Reproduce all the rows below, swapping each occurrence of "image size" for "screenshot size" and leaving everything else unchanged.

++++ ITEMS ++++

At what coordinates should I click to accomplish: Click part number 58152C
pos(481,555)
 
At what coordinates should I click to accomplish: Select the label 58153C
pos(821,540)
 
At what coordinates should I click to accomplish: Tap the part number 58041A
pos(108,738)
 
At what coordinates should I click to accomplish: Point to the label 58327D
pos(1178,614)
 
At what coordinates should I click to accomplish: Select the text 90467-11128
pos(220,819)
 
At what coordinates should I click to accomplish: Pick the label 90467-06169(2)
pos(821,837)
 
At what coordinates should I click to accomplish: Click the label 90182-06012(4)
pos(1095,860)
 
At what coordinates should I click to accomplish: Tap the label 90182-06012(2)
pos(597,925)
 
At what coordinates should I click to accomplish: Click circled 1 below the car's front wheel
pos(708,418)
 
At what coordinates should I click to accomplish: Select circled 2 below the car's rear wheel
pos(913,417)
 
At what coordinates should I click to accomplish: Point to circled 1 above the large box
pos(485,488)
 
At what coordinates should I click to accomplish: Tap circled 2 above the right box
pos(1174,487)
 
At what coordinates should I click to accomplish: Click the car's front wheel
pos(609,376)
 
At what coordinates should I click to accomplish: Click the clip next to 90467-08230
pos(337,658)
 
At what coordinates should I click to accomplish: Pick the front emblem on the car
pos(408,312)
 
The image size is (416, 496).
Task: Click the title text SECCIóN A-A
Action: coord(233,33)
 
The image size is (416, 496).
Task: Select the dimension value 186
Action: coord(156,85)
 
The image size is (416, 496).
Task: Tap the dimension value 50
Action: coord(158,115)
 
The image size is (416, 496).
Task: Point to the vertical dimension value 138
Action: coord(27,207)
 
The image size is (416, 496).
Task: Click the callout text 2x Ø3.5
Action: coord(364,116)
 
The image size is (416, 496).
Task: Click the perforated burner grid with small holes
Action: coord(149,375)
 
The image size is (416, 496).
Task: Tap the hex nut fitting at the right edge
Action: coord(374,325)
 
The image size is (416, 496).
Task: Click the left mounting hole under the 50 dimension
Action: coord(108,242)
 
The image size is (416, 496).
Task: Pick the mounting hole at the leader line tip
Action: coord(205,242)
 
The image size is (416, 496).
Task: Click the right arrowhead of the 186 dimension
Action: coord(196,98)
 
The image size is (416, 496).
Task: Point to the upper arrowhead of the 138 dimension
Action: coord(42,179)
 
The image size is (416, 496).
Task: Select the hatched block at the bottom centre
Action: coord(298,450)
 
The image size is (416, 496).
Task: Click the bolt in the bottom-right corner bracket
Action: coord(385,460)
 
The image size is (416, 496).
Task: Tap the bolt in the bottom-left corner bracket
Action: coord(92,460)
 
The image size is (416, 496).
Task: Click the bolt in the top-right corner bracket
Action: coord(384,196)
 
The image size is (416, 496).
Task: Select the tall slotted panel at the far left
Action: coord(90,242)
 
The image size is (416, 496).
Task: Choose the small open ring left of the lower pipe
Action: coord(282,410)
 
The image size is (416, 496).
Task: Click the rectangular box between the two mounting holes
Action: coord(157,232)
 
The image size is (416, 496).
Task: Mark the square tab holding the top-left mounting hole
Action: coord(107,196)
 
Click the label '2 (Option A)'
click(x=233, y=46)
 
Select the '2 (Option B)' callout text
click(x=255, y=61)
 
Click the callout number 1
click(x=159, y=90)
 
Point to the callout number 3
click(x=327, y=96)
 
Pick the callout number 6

++++

_RIGHT ANSWER_
At what coordinates should I click to accomplish: Click part number 58152C
pos(481,555)
 
At what coordinates should I click to accomplish: Select the label 58153C
pos(821,540)
 
At what coordinates should I click to accomplish: Tap the part number 58041A
pos(108,738)
 
At what coordinates should I click to accomplish: Point to the label 58327D
pos(1178,614)
 
At what coordinates should I click to accomplish: Select the text 90467-11128
pos(220,819)
 
At what coordinates should I click to accomplish: Pick the label 90467-06169(2)
pos(821,837)
 
At what coordinates should I click to accomplish: Click the label 90182-06012(4)
pos(1095,860)
 
At what coordinates should I click to accomplish: Tap the label 90182-06012(2)
pos(597,925)
 
At what coordinates should I click to accomplish: Click circled 1 below the car's front wheel
pos(708,418)
 
At what coordinates should I click to accomplish: Select circled 2 below the car's rear wheel
pos(913,417)
 
At what coordinates should I click to accomplish: Point to circled 1 above the large box
pos(485,488)
 
At what coordinates should I click to accomplish: Tap circled 2 above the right box
pos(1174,487)
 
At what coordinates should I click to accomplish: Click the car's front wheel
pos(609,376)
 
At what coordinates should I click to accomplish: Click the clip next to 90467-08230
pos(337,658)
 
At what coordinates should I click to accomplish: Pick the front emblem on the car
pos(408,312)
 
The screenshot size is (416, 496).
Task: Click the title text SECCIóN A-A
Action: coord(233,33)
 
The screenshot size is (416, 496).
Task: Select the dimension value 186
Action: coord(156,85)
 
The screenshot size is (416, 496).
Task: Tap the dimension value 50
Action: coord(158,115)
 
The screenshot size is (416, 496).
Task: Point to the vertical dimension value 138
Action: coord(27,207)
 
The screenshot size is (416, 496).
Task: Click the callout text 2x Ø3.5
Action: coord(364,116)
 
The screenshot size is (416, 496).
Task: Click the perforated burner grid with small holes
Action: coord(149,375)
 
The screenshot size is (416, 496).
Task: Tap the hex nut fitting at the right edge
Action: coord(374,325)
 
The screenshot size is (416, 496).
Task: Click the left mounting hole under the 50 dimension
Action: coord(108,242)
 
The screenshot size is (416, 496).
Task: Pick the mounting hole at the leader line tip
Action: coord(205,242)
 
The screenshot size is (416, 496).
Task: Click the right arrowhead of the 186 dimension
Action: coord(196,98)
 
The screenshot size is (416, 496).
Task: Point to the upper arrowhead of the 138 dimension
Action: coord(42,179)
 
The screenshot size is (416, 496).
Task: Select the hatched block at the bottom centre
Action: coord(298,450)
 
The screenshot size is (416, 496).
Task: Click the bolt in the bottom-right corner bracket
Action: coord(385,460)
 
The screenshot size is (416, 496).
Task: Tap the bolt in the bottom-left corner bracket
Action: coord(92,460)
 
The screenshot size is (416, 496).
Task: Click the bolt in the top-right corner bracket
Action: coord(384,196)
 
The screenshot size is (416, 496).
Task: Select the tall slotted panel at the far left
Action: coord(90,242)
 
The screenshot size is (416, 496).
Task: Choose the small open ring left of the lower pipe
Action: coord(282,410)
 
The screenshot size is (416, 496).
Task: Click the rectangular box between the two mounting holes
Action: coord(157,232)
 
The screenshot size is (416, 496).
Task: Mark the square tab holding the top-left mounting hole
Action: coord(107,196)
 
Click the label '2 (Option A)'
click(x=233, y=46)
 
Select the '2 (Option B)' callout text
click(x=255, y=61)
 
Click the callout number 1
click(x=159, y=90)
 
Point to the callout number 3
click(x=327, y=96)
 
Pick the callout number 6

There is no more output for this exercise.